Hey, this is Rick Kaselj from ExercisesForInjuries.com. I wanted to go through a concept of self traction when it relates to your back.
What traction is, is to put a light stretch on the low back to decrease the pressure that’s built up in your discs in your lower back.
So what happens is when you go to bed and you lie on your back, sleep gives your body a chance to recover and what happens with your back is it ends up expanding, and the discs end up expanding, end up being larger in height compared to the end of the day.
Now, when you get up and start doing things and moving around the discs end up compressing and getting smaller. And this is especially true if you end up doing activities that involve higher stress on the back.
For example, if you end up doing a lot of sitting or a lot of driving, that sitting and driving puts about 40% more pressure on your back and more pressure on the discs. As these discs get smaller and smaller throughout the day, what we can end up doing is decreasing the pressure in the back by elongating those discs, and you can do that by something that I call Self Traction.
How to do Self Traction?
If I am in a gym setting, I can end up using a chin-up bar or a squat rack and what I want to do is I want to end up grabbing the bar above me.
My hands are underneath my shoulders. I am letting myself hang and the big thing I am focusing on is I am letting my hips drop.
Dropping the hips and looking at getting traction through my back.
I am going to do that for about 15 seconds and if this is your first time doing this, you will end up going light, because it ends up benefiting 95% of people but 5% of people it doesn’t work for and we want to start gently as opposed to going aggressively and irritating things.
If you end up being tight in the shoulders and the mid-back tightness, it might take a bit of tweaking when it comes to the technique to hit that low-back area.
I will end up doing another repetition, hands directly underneath my shoulders.
I am focusing on dropping those hips and letting those hips drop.
And then I want to do a self-test to see how my back feels.
Does that make my back feel better? Is there no change or does it ends up making it worse?
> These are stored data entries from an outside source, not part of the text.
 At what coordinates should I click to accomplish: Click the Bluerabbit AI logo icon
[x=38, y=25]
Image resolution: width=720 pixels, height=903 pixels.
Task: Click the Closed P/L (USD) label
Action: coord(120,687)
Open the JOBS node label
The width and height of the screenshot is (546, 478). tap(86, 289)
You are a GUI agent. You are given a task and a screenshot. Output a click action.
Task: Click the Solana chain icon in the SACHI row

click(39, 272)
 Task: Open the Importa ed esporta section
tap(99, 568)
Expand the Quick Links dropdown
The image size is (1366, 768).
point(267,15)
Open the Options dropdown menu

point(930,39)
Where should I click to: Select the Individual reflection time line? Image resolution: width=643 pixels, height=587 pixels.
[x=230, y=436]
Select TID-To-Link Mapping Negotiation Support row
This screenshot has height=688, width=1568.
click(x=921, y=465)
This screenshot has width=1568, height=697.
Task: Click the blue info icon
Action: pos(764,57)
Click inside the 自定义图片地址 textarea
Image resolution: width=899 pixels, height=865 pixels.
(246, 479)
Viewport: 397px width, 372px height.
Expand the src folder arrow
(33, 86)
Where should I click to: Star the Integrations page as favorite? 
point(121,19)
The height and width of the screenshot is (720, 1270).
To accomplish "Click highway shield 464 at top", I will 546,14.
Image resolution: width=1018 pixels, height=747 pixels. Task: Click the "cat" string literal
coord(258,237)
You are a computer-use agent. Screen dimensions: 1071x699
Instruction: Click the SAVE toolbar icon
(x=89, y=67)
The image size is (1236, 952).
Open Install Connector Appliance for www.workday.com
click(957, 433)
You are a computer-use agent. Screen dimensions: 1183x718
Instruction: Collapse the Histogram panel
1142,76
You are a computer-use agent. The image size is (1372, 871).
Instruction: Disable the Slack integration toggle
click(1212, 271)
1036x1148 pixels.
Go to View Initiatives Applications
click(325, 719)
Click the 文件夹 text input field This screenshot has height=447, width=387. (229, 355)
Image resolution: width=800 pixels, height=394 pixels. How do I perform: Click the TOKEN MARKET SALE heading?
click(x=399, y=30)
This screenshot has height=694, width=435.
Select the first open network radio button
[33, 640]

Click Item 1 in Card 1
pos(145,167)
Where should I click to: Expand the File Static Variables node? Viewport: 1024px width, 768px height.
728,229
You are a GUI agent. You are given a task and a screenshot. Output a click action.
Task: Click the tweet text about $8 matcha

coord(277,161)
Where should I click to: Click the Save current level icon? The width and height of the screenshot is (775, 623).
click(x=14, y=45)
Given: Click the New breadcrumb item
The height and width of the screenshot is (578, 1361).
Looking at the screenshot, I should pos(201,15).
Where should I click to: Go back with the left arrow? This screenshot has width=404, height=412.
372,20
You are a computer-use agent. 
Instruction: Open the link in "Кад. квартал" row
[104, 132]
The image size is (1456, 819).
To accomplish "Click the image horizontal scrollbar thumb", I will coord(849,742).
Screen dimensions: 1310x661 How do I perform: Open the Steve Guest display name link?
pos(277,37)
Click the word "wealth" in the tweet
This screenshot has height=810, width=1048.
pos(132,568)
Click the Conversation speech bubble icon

If it makes it worse, go back and make sure that you are doing the technique right.
See if you have gone too aggressively; make sure you have done the technique right. If there is no difference, it’s not better or worse, you can go back and check to see if you have done the technique correctly. If you end up feeling better, like it ends up making my back feel better I want to build on the good, I want to build on my back feeling better.
I would end up doing another repetition, and then as I end up doing more repetitions, I get more comfortable and I can isolate more in that back area because a lot of times the first rep might focus more on the shoulder, a second rep might be a little bit more mid-back, and finally, in the third repetition I can target and hit the low back a lot better and for me, that ends up feeling better. My back feels looser, my back feels happier.
Give that a go if you end up having a stiff and achy back. If you end up doing a lot of driving or you end up doing a lot of sitting, try the Self Traction. Especially if you work in a gym setting you can use a squat rack or a pull-up bar and just hang from the pull-up bar or the squat rack and stretch out your lower back.